Originally Posted by
NoControl
..., you can make a grocery run in a Corvette or a Pinto. In the end you get the same results.
But the food tastes so much better when you rode your Rohloff bike to the grocery store. <Insert chuckle here.>
Originally Posted by
elcruxio
... I think Rohloff also has a torque limit but I have no idea what that is.
To the best of my knowledge Rohloff does not have a torque limit but they do have a limit on the ratio of chainring to rear sprocket, riders under 100 kg that ratio is 1.9, heavier rider and tandems have a higher ratio but I am not sure what that currently is. Although setting a ratio like that is a form of torque limiting, it is much less precise than the specification you cited for the pinion.
For touring with a load I use a chainring with a 2.25 ratio. The 2.25 ratio gives me a first gear that has a cadence of 72 at 3.5 mph with a 57mm wide 26 inch tire. I need 3.5 mph to maintain vertical and directional stability, so a lower gear would be lower than I would find useful. For unladen riding around home I change that to 2.75 ratio as I find an unloaded bike does not need the lowest gears for the hills near my home.
Originally Posted by
seeker333
I'd pick Rohloff over Pinion too. ...
I'd pick this Siskiyou with Rohloff hub, less-rack-mount-interfering chainstay brake caliper mount and eccentric BB.
CoMo offers the Pathfinder Package as a $600 option on all it's bike, consisting of a Schmidt SON28 hub, Edelux II headlight and Sinewave Cycles Reactor USB steerer cap. That is a good lighting/charging package but it's twice what you or I would pay for the parts from a German LBS (which is the case for every component or option on a CoMo bike).....
I considered the Pangea and Thorn Nomad Mk II which is what I eventually got. Both are 26 inch. I think that 26 inch wheels make a bit more sense for an S&S bike than a 650b wheel as they are a bit smaller diameter and fit better in the case. But the 650b beats the 700c wheel in this regard, so maybe the choice of 650b was a compromise.
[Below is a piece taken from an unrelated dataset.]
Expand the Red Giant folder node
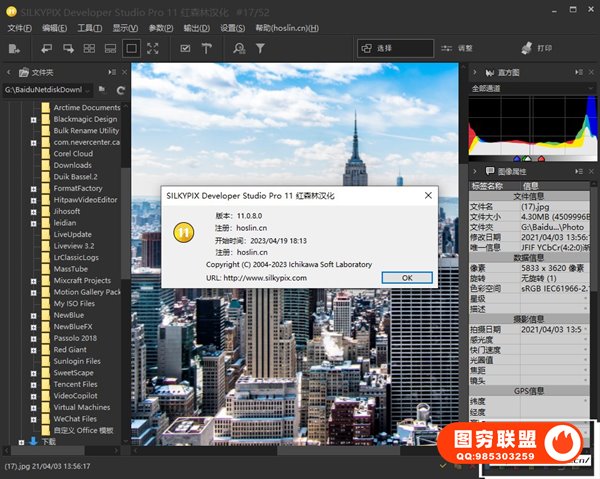Image resolution: width=600 pixels, height=479 pixels. tap(34, 350)
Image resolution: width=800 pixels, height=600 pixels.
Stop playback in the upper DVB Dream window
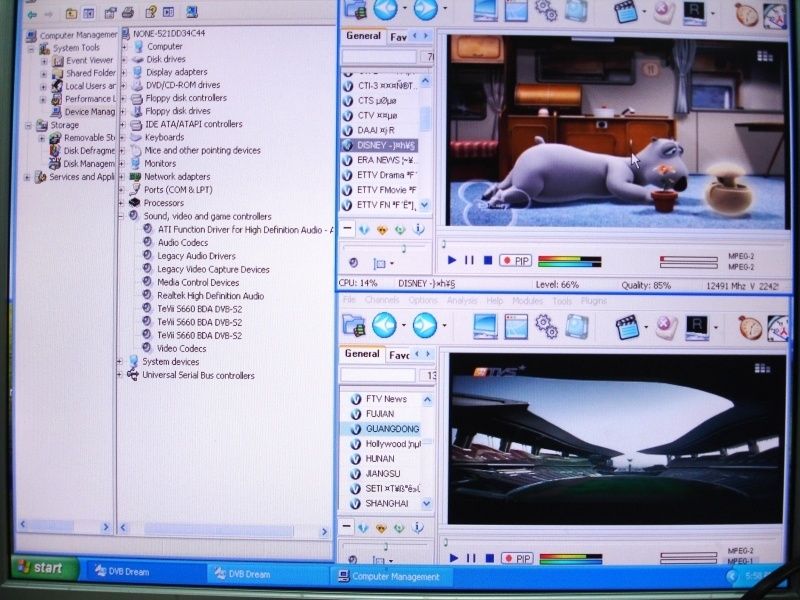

I found that the Sinewave does not play well with my Garmin 64, the Sinewave lacks a cache battery that my Garmin appears to require. To make my Garmin 64 work with the Sinewave, I need an external cache battery. Perhaps the other Garmin models work with the Sinewave directly, but not my Garmin 64. My Garmin 64 also works great with the B&M Luxox U because it has a cache battery built in.